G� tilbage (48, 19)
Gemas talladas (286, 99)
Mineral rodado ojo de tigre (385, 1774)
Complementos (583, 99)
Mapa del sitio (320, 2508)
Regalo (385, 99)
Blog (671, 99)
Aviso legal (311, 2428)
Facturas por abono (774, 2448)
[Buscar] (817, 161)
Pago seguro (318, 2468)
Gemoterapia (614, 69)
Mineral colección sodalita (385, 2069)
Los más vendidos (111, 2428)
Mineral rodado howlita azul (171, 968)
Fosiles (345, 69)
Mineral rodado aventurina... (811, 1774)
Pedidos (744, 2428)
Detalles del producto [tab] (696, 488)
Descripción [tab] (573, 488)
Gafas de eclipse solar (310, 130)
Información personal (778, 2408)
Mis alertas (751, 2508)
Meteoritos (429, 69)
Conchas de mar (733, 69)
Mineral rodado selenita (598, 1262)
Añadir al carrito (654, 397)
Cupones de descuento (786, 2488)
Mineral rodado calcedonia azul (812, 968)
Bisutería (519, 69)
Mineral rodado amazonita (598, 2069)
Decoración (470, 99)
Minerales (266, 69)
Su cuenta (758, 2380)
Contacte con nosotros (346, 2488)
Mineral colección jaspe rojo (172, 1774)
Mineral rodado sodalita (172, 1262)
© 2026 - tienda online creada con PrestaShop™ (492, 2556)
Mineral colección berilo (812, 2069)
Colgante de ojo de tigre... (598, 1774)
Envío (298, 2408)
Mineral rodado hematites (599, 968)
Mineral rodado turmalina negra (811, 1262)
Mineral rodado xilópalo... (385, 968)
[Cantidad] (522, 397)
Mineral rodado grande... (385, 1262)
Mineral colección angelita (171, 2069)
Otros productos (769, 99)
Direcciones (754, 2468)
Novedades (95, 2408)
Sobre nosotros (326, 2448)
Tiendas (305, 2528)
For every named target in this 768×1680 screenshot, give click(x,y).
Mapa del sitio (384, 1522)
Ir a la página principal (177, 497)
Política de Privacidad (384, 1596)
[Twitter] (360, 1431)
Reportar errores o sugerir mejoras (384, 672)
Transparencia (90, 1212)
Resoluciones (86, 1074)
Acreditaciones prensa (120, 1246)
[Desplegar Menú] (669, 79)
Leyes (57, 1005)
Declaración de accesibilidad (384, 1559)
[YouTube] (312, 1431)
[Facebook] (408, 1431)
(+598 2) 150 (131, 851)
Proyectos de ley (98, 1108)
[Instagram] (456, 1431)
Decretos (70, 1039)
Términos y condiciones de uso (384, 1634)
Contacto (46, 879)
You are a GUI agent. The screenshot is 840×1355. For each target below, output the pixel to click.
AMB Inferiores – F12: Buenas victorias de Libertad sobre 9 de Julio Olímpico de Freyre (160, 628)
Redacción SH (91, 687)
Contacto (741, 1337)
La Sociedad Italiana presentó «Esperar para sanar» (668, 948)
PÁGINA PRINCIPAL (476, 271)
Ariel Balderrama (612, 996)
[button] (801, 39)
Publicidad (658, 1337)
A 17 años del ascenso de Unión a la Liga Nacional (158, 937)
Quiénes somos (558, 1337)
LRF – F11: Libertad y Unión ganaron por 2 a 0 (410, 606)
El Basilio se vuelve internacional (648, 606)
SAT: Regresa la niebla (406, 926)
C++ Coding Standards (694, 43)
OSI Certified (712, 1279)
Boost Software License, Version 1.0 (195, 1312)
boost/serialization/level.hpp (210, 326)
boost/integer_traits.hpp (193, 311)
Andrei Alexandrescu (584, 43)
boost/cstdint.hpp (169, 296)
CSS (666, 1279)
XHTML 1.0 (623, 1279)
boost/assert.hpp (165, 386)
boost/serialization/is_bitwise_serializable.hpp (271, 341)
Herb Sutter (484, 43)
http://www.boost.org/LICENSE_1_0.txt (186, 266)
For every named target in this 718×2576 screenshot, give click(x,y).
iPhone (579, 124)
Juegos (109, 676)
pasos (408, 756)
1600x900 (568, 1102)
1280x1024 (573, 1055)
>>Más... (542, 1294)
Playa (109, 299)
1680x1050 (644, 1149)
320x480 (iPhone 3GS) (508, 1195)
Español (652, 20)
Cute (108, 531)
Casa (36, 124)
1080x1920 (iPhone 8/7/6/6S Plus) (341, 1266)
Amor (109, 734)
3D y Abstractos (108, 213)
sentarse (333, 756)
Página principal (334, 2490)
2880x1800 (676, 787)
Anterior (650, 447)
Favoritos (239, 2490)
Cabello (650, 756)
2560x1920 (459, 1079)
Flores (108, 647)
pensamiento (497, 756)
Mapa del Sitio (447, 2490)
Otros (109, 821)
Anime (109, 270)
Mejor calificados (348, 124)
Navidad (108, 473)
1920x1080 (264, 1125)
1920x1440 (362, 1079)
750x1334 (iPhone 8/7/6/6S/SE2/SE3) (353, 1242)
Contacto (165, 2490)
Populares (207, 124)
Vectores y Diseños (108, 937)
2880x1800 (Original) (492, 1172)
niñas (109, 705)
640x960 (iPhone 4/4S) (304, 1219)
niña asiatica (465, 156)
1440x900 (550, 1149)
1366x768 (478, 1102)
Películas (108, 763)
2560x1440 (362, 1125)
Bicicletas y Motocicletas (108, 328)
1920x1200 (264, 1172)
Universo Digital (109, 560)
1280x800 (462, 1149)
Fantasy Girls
==*==
Copy all of the items above verbatim, keeping each line unchanged and in the same order.

▶ **Output below**
G� tilbage (48, 19)
Gemas talladas (286, 99)
Mineral rodado ojo de tigre (385, 1774)
Complementos (583, 99)
Mapa del sitio (320, 2508)
Regalo (385, 99)
Blog (671, 99)
Aviso legal (311, 2428)
Facturas por abono (774, 2448)
[Buscar] (817, 161)
Pago seguro (318, 2468)
Gemoterapia (614, 69)
Mineral colección sodalita (385, 2069)
Los más vendidos (111, 2428)
Mineral rodado howlita azul (171, 968)
Fosiles (345, 69)
Mineral rodado aventurina... (811, 1774)
Pedidos (744, 2428)
Detalles del producto [tab] (696, 488)
Descripción [tab] (573, 488)
Gafas de eclipse solar (310, 130)
Información personal (778, 2408)
Mis alertas (751, 2508)
Meteoritos (429, 69)
Conchas de mar (733, 69)
Mineral rodado selenita (598, 1262)
Añadir al carrito (654, 397)
Cupones de descuento (786, 2488)
Mineral rodado calcedonia azul (812, 968)
Bisutería (519, 69)
Mineral rodado amazonita (598, 2069)
Decoración (470, 99)
Minerales (266, 69)
Su cuenta (758, 2380)
Contacte con nosotros (346, 2488)
Mineral colección jaspe rojo (172, 1774)
Mineral rodado sodalita (172, 1262)
© 2026 - tienda online creada con PrestaShop™ (492, 2556)
Mineral colección berilo (812, 2069)
Colgante de ojo de tigre... (598, 1774)
Envío (298, 2408)
Mineral rodado hematites (599, 968)
Mineral rodado turmalina negra (811, 1262)
Mineral rodado xilópalo... (385, 968)
[Cantidad] (522, 397)
Mineral rodado grande... (385, 1262)
Mineral colección angelita (171, 2069)
Otros productos (769, 99)
Direcciones (754, 2468)
Novedades (95, 2408)
Sobre nosotros (326, 2448)
Tiendas (305, 2528)
For every named target in this 768×1680 screenshot, give click(x,y).
Mapa del sitio (384, 1522)
Ir a la página principal (177, 497)
Política de Privacidad (384, 1596)
[Twitter] (360, 1431)
Reportar errores o sugerir mejoras (384, 672)
Transparencia (90, 1212)
Resoluciones (86, 1074)
Acreditaciones prensa (120, 1246)
[Desplegar Menú] (669, 79)
Leyes (57, 1005)
Declaración de accesibilidad (384, 1559)
[YouTube] (312, 1431)
[Facebook] (408, 1431)
(+598 2) 150 (131, 851)
Proyectos de ley (98, 1108)
[Instagram] (456, 1431)
Decretos (70, 1039)
Términos y condiciones de uso (384, 1634)
Contacto (46, 879)
You are a GUI agent. The screenshot is 840×1355. For each target below, output the pixel to click.
AMB Inferiores – F12: Buenas victorias de Libertad sobre 9 de Julio Olímpico de Freyre (160, 628)
Redacción SH (91, 687)
Contacto (741, 1337)
La Sociedad Italiana presentó «Esperar para sanar» (668, 948)
PÁGINA PRINCIPAL (476, 271)
Ariel Balderrama (612, 996)
[button] (801, 39)
Publicidad (658, 1337)
A 17 años del ascenso de Unión a la Liga Nacional (158, 937)
Quiénes somos (558, 1337)
LRF – F11: Libertad y Unión ganaron por 2 a 0 (410, 606)
El Basilio se vuelve internacional (648, 606)
SAT: Regresa la niebla (406, 926)
C++ Coding Standards (694, 43)
OSI Certified (712, 1279)
Boost Software License, Version 1.0 (195, 1312)
boost/serialization/level.hpp (210, 326)
boost/integer_traits.hpp (193, 311)
Andrei Alexandrescu (584, 43)
boost/cstdint.hpp (169, 296)
CSS (666, 1279)
XHTML 1.0 (623, 1279)
boost/assert.hpp (165, 386)
boost/serialization/is_bitwise_serializable.hpp (271, 341)
Herb Sutter (484, 43)
http://www.boost.org/LICENSE_1_0.txt (186, 266)
For every named target in this 718×2576 screenshot, give click(x,y).
iPhone (579, 124)
Juegos (109, 676)
pasos (408, 756)
1600x900 (568, 1102)
1280x1024 (573, 1055)
>>Más... (542, 1294)
Playa (109, 299)
1680x1050 (644, 1149)
320x480 (iPhone 3GS) (508, 1195)
Español (652, 20)
Cute (108, 531)
Casa (36, 124)
1080x1920 (iPhone 8/7/6/6S Plus) (341, 1266)
Amor (109, 734)
3D y Abstractos (108, 213)
sentarse (333, 756)
Página principal (334, 2490)
2880x1800 (676, 787)
Anterior (650, 447)
Favoritos (239, 2490)
Cabello (650, 756)
2560x1920 (459, 1079)
Flores (108, 647)
pensamiento (497, 756)
Mapa del Sitio (447, 2490)
Otros (109, 821)
Anime (109, 270)
Mejor calificados (348, 124)
Navidad (108, 473)
1920x1080 (264, 1125)
1920x1440 (362, 1079)
750x1334 (iPhone 8/7/6/6S/SE2/SE3) (353, 1242)
Contacto (165, 2490)
Populares (207, 124)
Vectores y Diseños (108, 937)
2880x1800 (Original) (492, 1172)
niñas (109, 705)
640x960 (iPhone 4/4S) (304, 1219)
niña asiatica (465, 156)
1440x900 (550, 1149)
1366x768 (478, 1102)
Películas (108, 763)
2560x1440 (362, 1125)
Bicicletas y Motocicletas (108, 328)
1920x1200 (264, 1172)
Universo Digital (109, 560)
1280x800 (462, 1149)
Fantasy Girls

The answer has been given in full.